═════ RECORDS TO PROCESS

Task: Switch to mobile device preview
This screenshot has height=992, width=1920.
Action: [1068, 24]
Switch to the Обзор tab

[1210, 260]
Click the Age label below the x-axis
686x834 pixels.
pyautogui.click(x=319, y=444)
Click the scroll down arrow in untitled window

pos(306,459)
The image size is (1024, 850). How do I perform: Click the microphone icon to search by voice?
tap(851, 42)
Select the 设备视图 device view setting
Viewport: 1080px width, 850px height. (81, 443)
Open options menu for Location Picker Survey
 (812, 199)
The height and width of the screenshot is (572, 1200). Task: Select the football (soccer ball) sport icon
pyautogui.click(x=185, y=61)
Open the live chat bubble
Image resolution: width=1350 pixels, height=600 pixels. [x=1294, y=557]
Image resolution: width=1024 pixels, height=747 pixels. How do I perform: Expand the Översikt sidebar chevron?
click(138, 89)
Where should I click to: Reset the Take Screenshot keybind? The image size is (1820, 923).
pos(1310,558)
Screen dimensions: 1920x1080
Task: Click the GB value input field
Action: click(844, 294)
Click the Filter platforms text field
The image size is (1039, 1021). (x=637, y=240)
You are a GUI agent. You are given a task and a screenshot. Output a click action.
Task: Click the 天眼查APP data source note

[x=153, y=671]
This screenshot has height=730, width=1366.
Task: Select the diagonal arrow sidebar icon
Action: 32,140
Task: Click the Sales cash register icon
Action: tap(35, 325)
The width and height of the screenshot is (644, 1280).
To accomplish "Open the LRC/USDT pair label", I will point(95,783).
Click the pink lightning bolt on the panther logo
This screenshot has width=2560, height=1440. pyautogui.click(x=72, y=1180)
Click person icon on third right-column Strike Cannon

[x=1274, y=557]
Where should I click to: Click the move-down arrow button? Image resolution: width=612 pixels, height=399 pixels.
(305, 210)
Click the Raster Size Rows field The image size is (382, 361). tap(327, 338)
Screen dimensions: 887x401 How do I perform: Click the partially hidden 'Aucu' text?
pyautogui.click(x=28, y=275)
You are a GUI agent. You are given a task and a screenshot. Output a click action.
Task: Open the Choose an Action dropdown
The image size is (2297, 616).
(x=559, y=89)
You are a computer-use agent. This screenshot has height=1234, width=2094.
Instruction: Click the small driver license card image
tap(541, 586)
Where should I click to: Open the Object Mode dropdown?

══════════

Copy each line of the material exactly as written.

Task: Switch to mobile device preview
This screenshot has height=992, width=1920.
Action: [1068, 24]
Switch to the Обзор tab

[1210, 260]
Click the Age label below the x-axis
686x834 pixels.
pyautogui.click(x=319, y=444)
Click the scroll down arrow in untitled window

pos(306,459)
The image size is (1024, 850). How do I perform: Click the microphone icon to search by voice?
tap(851, 42)
Select the 设备视图 device view setting
Viewport: 1080px width, 850px height. (81, 443)
Open options menu for Location Picker Survey
 (812, 199)
The height and width of the screenshot is (572, 1200). Task: Select the football (soccer ball) sport icon
pyautogui.click(x=185, y=61)
Open the live chat bubble
Image resolution: width=1350 pixels, height=600 pixels. [x=1294, y=557]
Image resolution: width=1024 pixels, height=747 pixels. How do I perform: Expand the Översikt sidebar chevron?
click(138, 89)
Where should I click to: Reset the Take Screenshot keybind? The image size is (1820, 923).
pos(1310,558)
Screen dimensions: 1920x1080
Task: Click the GB value input field
Action: click(844, 294)
Click the Filter platforms text field
The image size is (1039, 1021). (x=637, y=240)
You are a GUI agent. You are given a task and a screenshot. Output a click action.
Task: Click the 天眼查APP data source note

[x=153, y=671]
This screenshot has height=730, width=1366.
Task: Select the diagonal arrow sidebar icon
Action: 32,140
Task: Click the Sales cash register icon
Action: tap(35, 325)
The width and height of the screenshot is (644, 1280).
To accomplish "Open the LRC/USDT pair label", I will point(95,783).
Click the pink lightning bolt on the panther logo
This screenshot has width=2560, height=1440. pyautogui.click(x=72, y=1180)
Click person icon on third right-column Strike Cannon

[x=1274, y=557]
Where should I click to: Click the move-down arrow button? Image resolution: width=612 pixels, height=399 pixels.
(305, 210)
Click the Raster Size Rows field The image size is (382, 361). tap(327, 338)
Screen dimensions: 887x401 How do I perform: Click the partially hidden 'Aucu' text?
pyautogui.click(x=28, y=275)
You are a GUI agent. You are given a task and a screenshot. Output a click action.
Task: Open the Choose an Action dropdown
The image size is (2297, 616).
(x=559, y=89)
You are a computer-use agent. This screenshot has height=1234, width=2094.
Instruction: Click the small driver license card image
tap(541, 586)
Where should I click to: Open the Object Mode dropdown?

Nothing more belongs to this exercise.